Background & Objective: Endometriosis is characterized by the growth of endometrial-like tissue outside the uterus, leading to inflammation, pain, and infertility. Its pathogenesis involves genetic, immunological, and hormonal factors. This study examines the synergistic roles of IL‑16 and KRAS gene expression in endometriosis and their interaction with oxidative stress markers to identify potential biomarkers for targeted therapy.Materials & Methods: A case-control study was conducted with 300 subjects, including 150 cases diagnosed with endometriosis and 150 healthy controls. Gene expression levels of IL‑16 and KRAS were analyzed using real-time PCR. Oxidative stress markers, including Superoxide Dismutase (SOD), glutathione peroxidase, and vitamin C, along with the inflammatory cytokine IL‑6, were measured.Results: IL‑16 and KRAS gene expression levels were significantly elevated in cases compared with controls, with KRAS identified as an independent predictor (P=0.002).
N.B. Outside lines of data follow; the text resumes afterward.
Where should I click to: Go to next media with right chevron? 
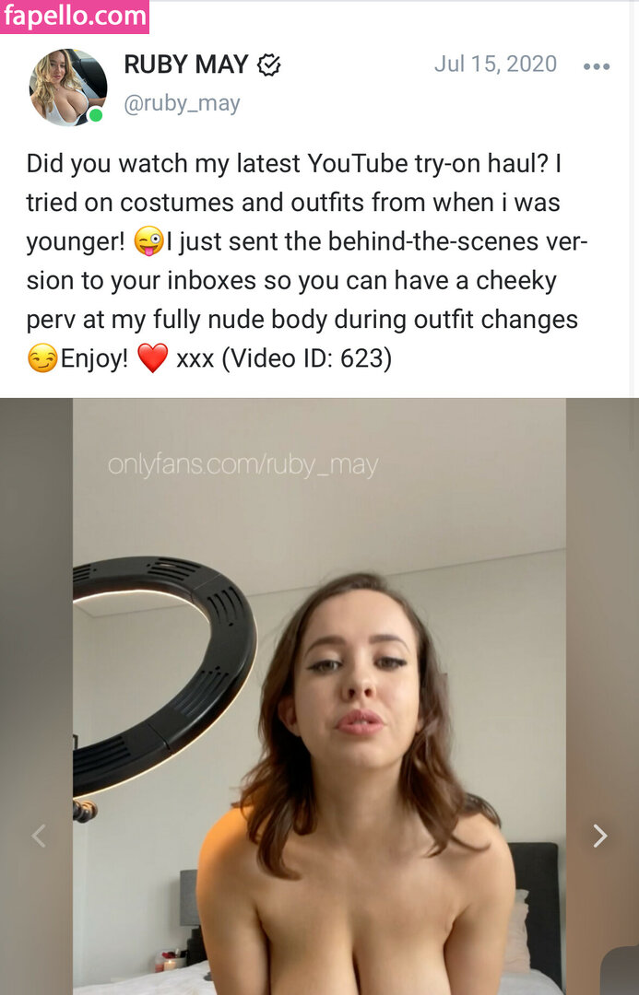pyautogui.click(x=599, y=836)

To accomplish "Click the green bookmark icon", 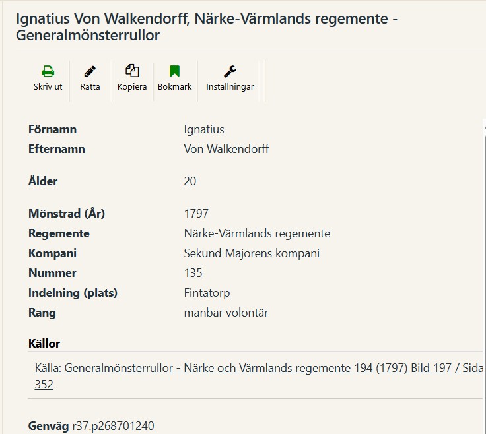I will (174, 71).
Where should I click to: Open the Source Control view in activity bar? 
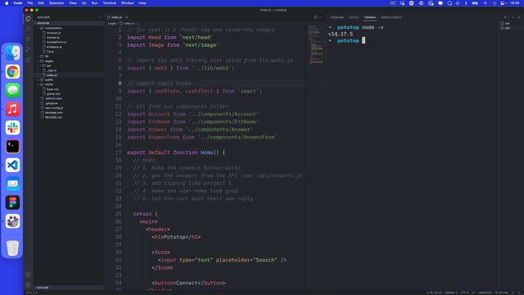tap(28, 39)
Oxidative stress markers demonstrated a marked reduction in SOD and glutathione peroxidase levels, accompanied by decreased vitamin C levels. Elevated IL‑6 levels (>5.57 pg/mL, OR=7.91, P=0.032) were associated with increased inflammation and oxidative stress related cellular damage.Conclusion: The findings indicate that IL‑16 and KRAS contribute to the progression of endometriosis through oxidative stress-mediated genetic alterations and inflammatory pathways. The study underscores the combined impact of oxidative imbalance, IL‑6 driven inflammation, and KRAS dysregulation in disease pathogenesis. Unlike previous research focusing on genetic polymorphisms, this study provides novel insights into gene expression patterns and their clinical implications. Further investigation into the mechanistic interactions among IL‑16, KRAS, and oxidative stress may aid in the development of targeted therapeutic strategies.